[Collected data entries]
++++++++
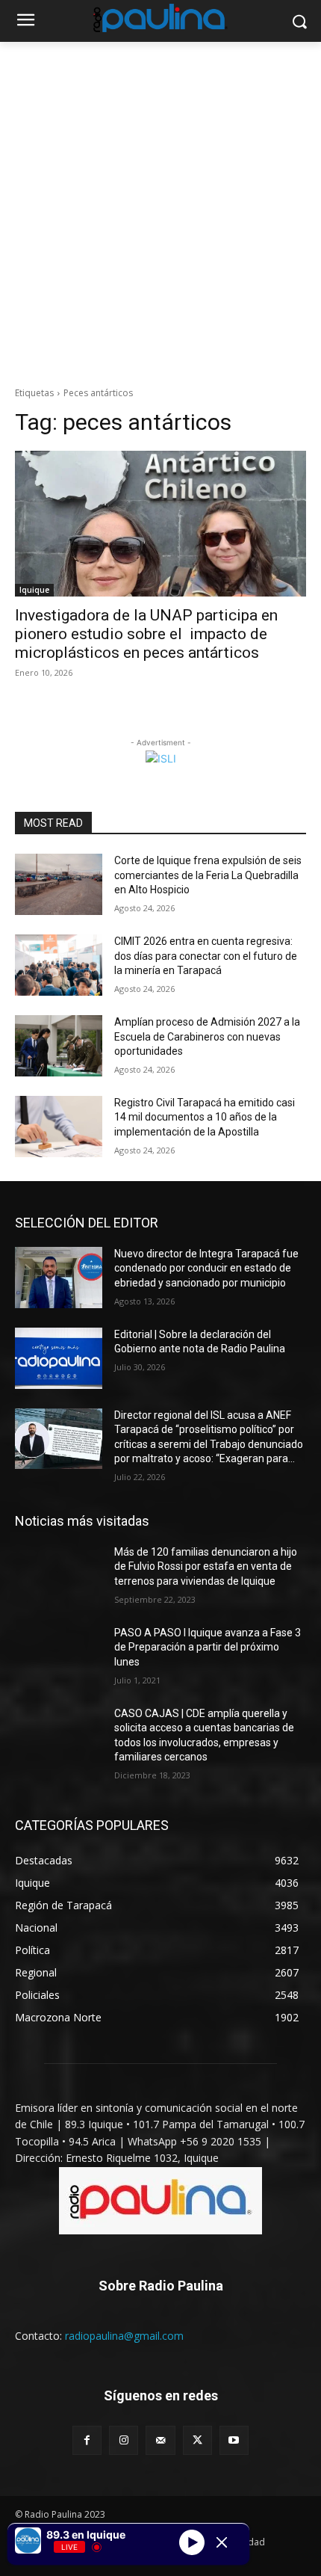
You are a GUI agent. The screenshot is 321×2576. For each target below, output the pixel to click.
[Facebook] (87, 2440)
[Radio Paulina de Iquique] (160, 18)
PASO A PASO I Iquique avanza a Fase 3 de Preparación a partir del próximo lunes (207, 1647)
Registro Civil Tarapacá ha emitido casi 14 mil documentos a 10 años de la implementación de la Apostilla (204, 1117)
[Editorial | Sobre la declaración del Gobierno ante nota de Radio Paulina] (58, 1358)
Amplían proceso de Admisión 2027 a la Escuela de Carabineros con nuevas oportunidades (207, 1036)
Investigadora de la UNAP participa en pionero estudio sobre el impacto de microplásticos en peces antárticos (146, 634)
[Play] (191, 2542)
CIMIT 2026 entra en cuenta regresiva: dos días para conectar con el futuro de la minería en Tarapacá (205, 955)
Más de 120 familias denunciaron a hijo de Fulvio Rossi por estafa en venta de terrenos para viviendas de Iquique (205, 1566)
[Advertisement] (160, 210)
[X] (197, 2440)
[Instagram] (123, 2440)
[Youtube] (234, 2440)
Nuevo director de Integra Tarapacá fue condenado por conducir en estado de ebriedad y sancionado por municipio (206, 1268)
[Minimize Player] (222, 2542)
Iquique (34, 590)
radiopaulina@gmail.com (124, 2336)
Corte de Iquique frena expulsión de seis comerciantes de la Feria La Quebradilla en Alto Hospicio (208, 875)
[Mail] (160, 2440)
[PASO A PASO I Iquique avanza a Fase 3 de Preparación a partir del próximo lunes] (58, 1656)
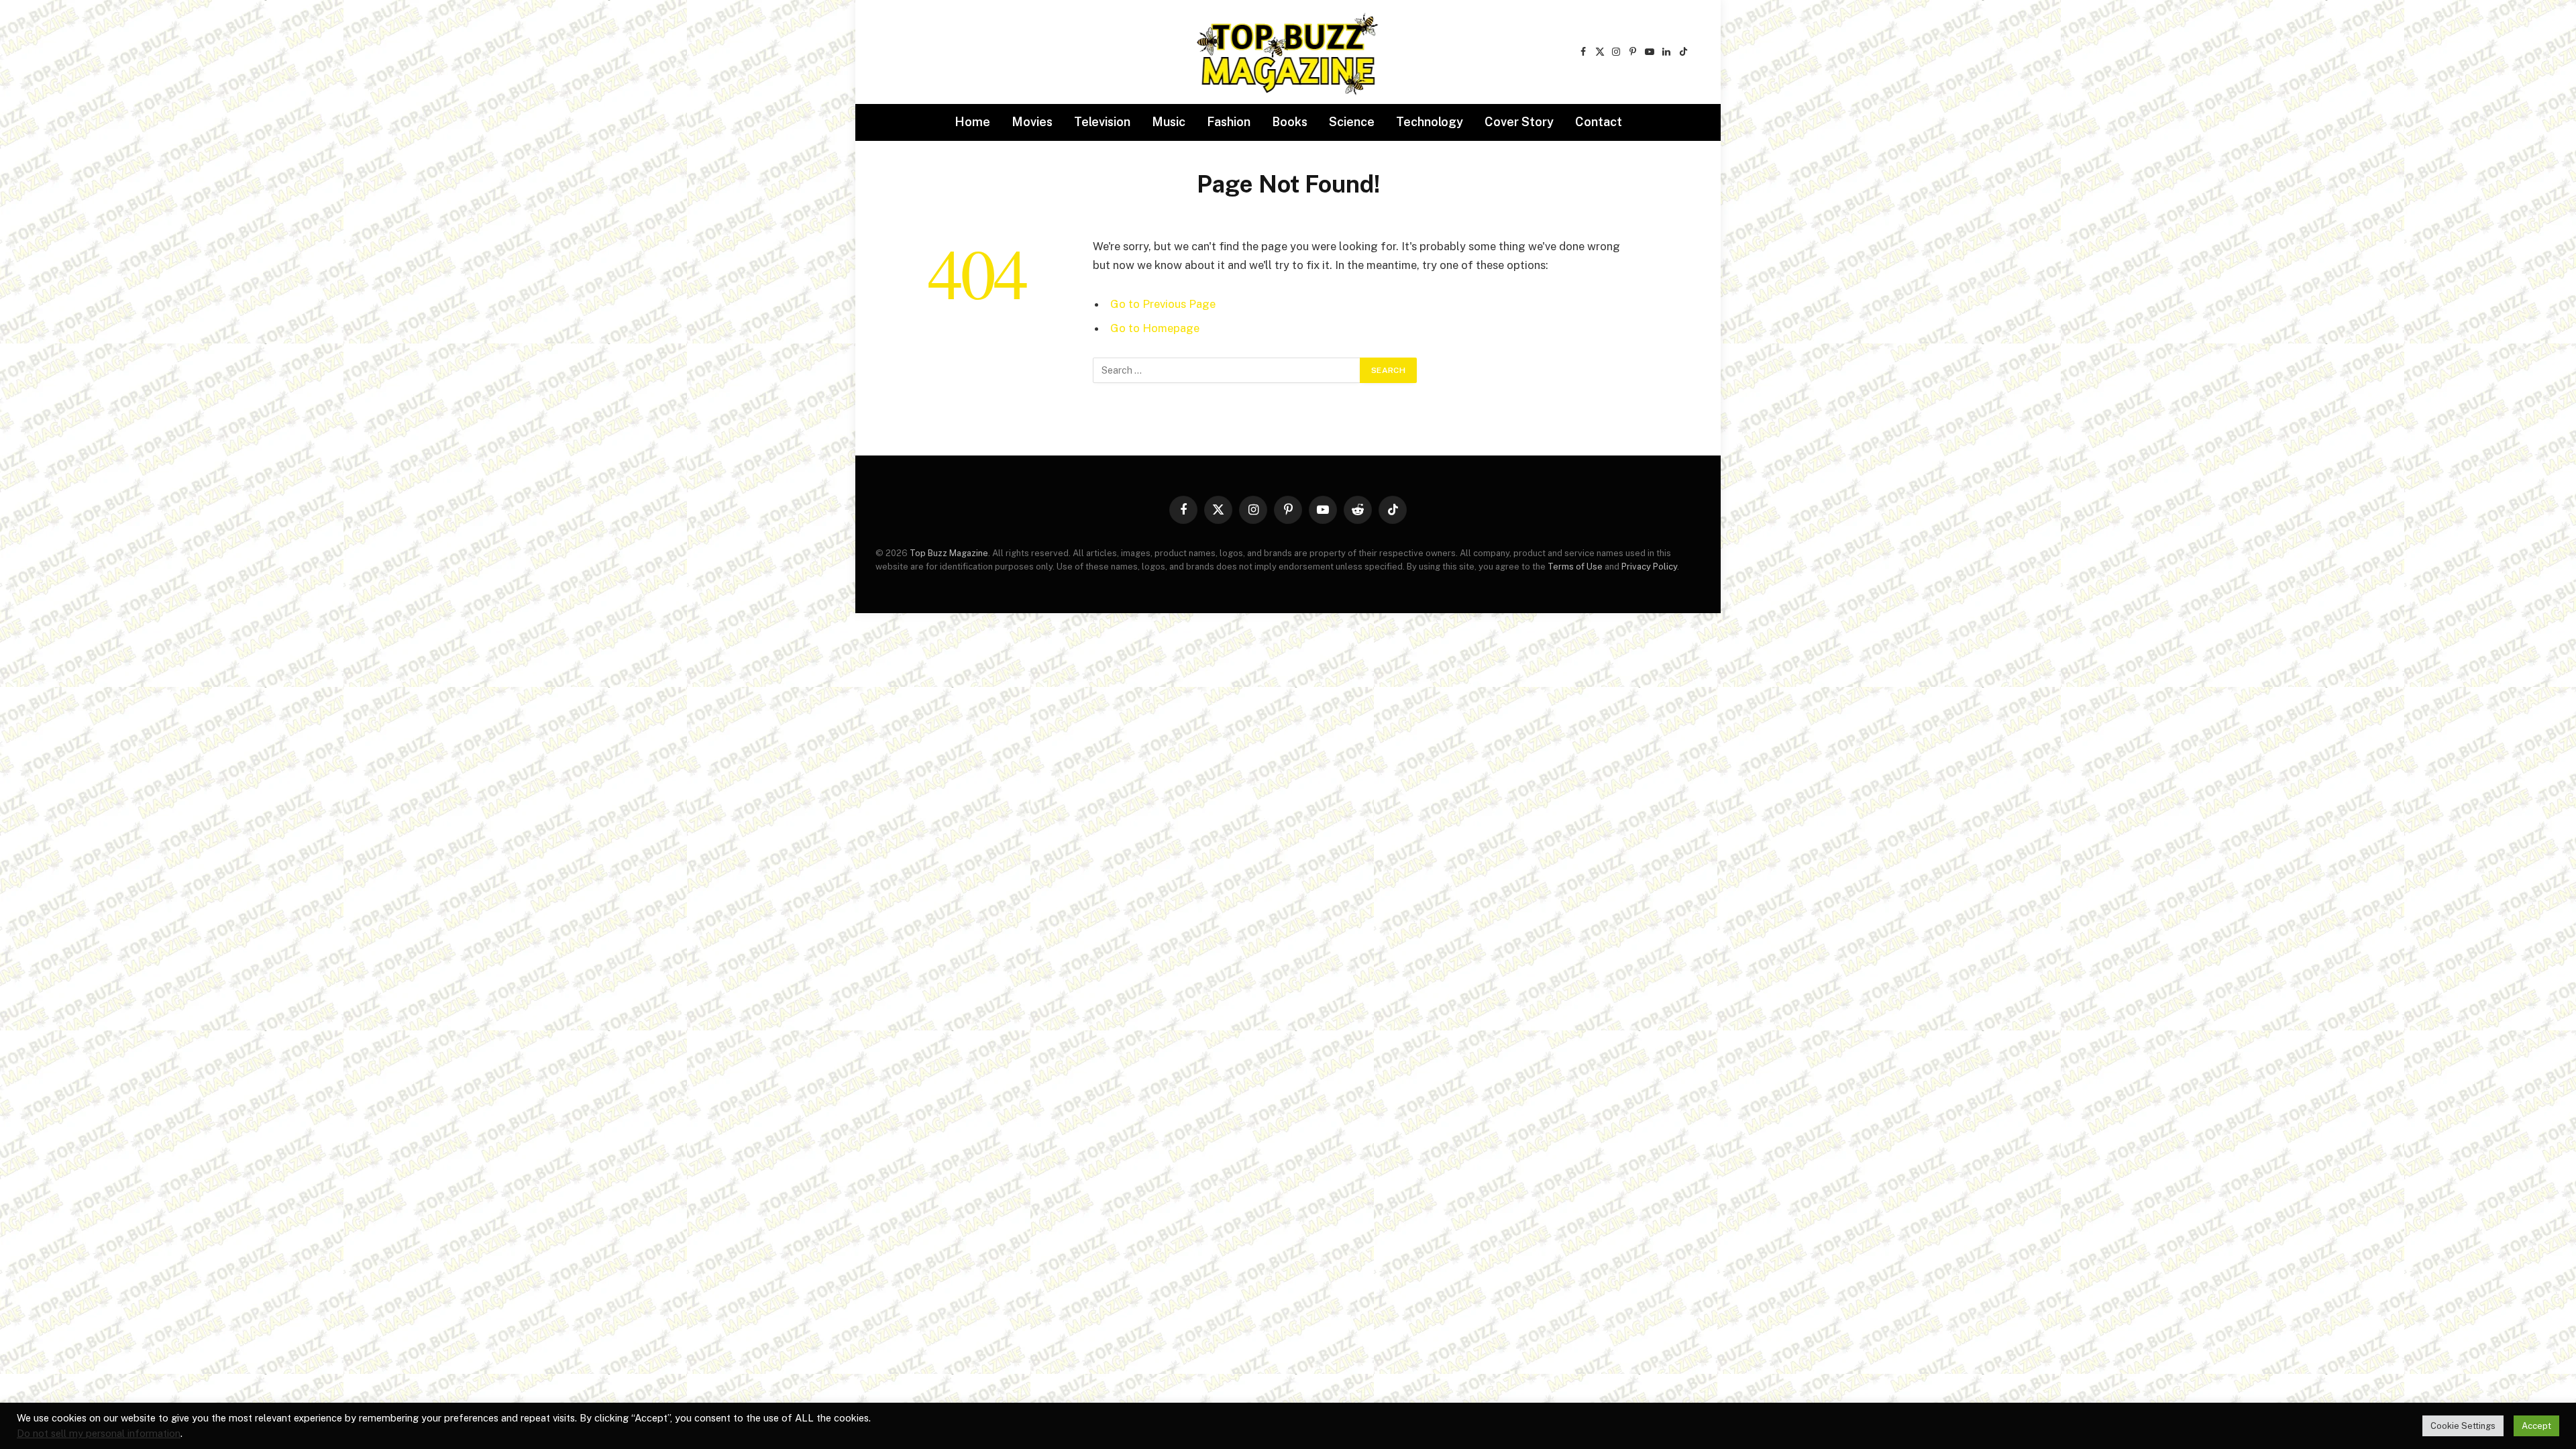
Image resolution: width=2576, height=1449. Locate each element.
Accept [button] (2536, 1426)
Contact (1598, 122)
++++++++
• WORK INSTRUCTIONS: Show all lines from the records above where the word "PASO" occurs.

• RESPONSE TO THIS EXERCISE:
PASO A PASO I Iquique avanza a Fase 3 de Preparación a partir del próximo lunes (207, 1647)
[PASO A PASO I Iquique avanza a Fase 3 de Preparación a partir del próximo lunes] (58, 1656)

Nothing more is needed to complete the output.